Excerto para leitura>
####################

Castelos de Terra

No Sul da China, na província de Fujian, as casas do povo Hakka conservam-se como uma maravilha arquitectónica com séculos de história. Construções que nasceram para serem colectivas, os Castelos de Terra são a herança cultural de um grupo que há centenas de anos chegou em visita… e ficou.Hoje, são Património da Humanidade

 

“Vem ver os tulou?”. A pergunta é feita no autocarro ainda a caminho de Yongding, um dos locais onde se concentra o maior número de casas do povo Hakka.                                                                                                  Chamadas de “Tulou” – que significa literalmente “Casa de Terra”, em mandarim – algumas das primeiras habitações do género remontam ao século XII, durante a dinastia Song.

Conhecidas pela particularidade da construção, as aldeias das famílias Hakka têm-se tornado nos últimos anos na maior atracção da região montanhosa no centro da província de Fujian. Por ano, há centenas de chineses e estrangeiros a percorrer as estradas íngremes das montanhas para conhecer os castelos de terra – únicos no mundo e famosos, muitos, por à primeira vista não terem esquinas.

“Nasci e cresci aqui”, diz o senhor Chen, com 38 anos, ao olhar a grande casa em frente.

Actualmente, vive do outro lado da rua, num hotel com dois pisos que dirige juntamente com a mulher. Na antiga Tulou, a casa circular, vive ainda a sua mãe. Chen conta: “vou lá todos os dias, mas durmo deste lado”.

A estrutura circular com uma altura de quatro andares e feita a partir de terra crua, desafia todas as ideias conhecidas de construção. Mas se o edifício com pisos concêntricos e sobrepostos, admira pela rudeza do material que sobreviveu tantos anos, dentro de cada uma das casas, a verdadeira surpresa está no detalhe técnico.

As casas Tulou são habitações familiares. Inicialmente imaginadas para a segurança de quem as habitava, são projectos que nasceram numa época em que não havia arquitectos ou engenheiros. Porém, hoje impressionam quer arquitectos quer engenheiros que as visitam todos os anos quase com sentido de estudo.

Destinadas a clãs familiares, as casas Hakka chegaram a juntar mais de vinte famílias em comunidade. Numa organização semelhante em todas elas, as habitações circulares subsistiram às mudanças da China durante mais de seis séculos.

Sem se reflectir num isolamento, esta forma de habitação criou naturalmente uma separação entre os Hakka e o resto da população. E a origem da subcultura Hakka dentro da nação Han, começou aqui.

 

As “famílias visitantes”

 

“As casas foram imaginadas para garantir a segurança”, explica o senhor Chen.

####################

Tarefa do exercício 1>
Transcreva o trecho do texto sobre os castelos de terra que começa nas palavras que contêm "A estrutura circular" e termina depois de "no detalhe técnico.".
Tarefa do exercício 2>
Responda com base no texto sobre os castelos de terra:
(a) A que século remontam algumas das primeiras habitações do género?
(b) Que idade tem o senhor Chen?
(c) Quantos andares tem a estrutura circular feita de terra crua?
Tarefa do exercício 3>
Como se traduz para o inglês esta frase do texto sobre os castelos de terra: "Destinadas a clãs familiares, as casas Hakka chegaram a juntar mais de vinte famílias em comunidade."?

####################

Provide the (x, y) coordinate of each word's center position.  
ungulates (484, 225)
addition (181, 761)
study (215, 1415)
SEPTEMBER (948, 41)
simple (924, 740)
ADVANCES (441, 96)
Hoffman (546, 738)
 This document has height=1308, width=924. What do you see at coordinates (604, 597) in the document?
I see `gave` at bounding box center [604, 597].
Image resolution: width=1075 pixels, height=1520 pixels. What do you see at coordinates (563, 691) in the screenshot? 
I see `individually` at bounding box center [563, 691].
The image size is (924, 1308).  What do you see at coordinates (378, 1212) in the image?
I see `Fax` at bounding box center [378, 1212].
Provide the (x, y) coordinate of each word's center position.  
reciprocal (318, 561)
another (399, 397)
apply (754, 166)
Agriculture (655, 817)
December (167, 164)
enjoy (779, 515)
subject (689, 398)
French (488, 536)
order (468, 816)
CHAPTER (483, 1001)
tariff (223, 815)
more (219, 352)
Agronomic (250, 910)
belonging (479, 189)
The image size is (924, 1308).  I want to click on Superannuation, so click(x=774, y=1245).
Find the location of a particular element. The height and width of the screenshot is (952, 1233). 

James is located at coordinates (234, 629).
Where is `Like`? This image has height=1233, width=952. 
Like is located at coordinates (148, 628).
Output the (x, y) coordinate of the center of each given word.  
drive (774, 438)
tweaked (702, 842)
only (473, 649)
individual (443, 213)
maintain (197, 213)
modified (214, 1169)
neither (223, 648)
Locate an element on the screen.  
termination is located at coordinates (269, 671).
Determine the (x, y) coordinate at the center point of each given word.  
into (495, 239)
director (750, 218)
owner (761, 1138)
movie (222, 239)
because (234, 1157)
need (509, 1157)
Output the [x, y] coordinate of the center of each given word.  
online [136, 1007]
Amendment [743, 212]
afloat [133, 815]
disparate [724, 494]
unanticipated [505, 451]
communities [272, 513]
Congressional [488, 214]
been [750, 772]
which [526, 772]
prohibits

####################

Resposta escrita 1>
A estrutura circular com uma altura de quatro andares e feita a partir de terra crua, desafia todas as ideias conhecidas de construção. Mas se o edifício com pisos concêntricos e sobrepostos, admira pela rudeza do material que sobreviveu tantos anos, dentro de cada uma das casas, a verdadeira surpresa está no detalhe técnico.

Resposta escrita 2>
(a) Ao século XII, durante a dinastia Song.
(b) 38 anos.
(c) Quatro andares.

Resposta escrita 3>
Intended for family clans, the Hakka houses came to bring together more than twenty families in a community.